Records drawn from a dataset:
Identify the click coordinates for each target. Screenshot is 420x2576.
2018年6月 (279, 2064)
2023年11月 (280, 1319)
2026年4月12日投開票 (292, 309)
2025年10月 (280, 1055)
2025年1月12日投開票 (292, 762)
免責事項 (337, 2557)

- Work to be completed: Only the lines from the line with "2018年6月 (279, 2064)" to the final line of the entries are to be returned, each exactly as written, both ends included.

- Solution to this task:
2018年6月 (279, 2064)
2023年11月 (280, 1319)
2026年4月12日投開票 (292, 309)
2025年10月 (280, 1055)
2025年1月12日投開票 (292, 762)
免責事項 (337, 2557)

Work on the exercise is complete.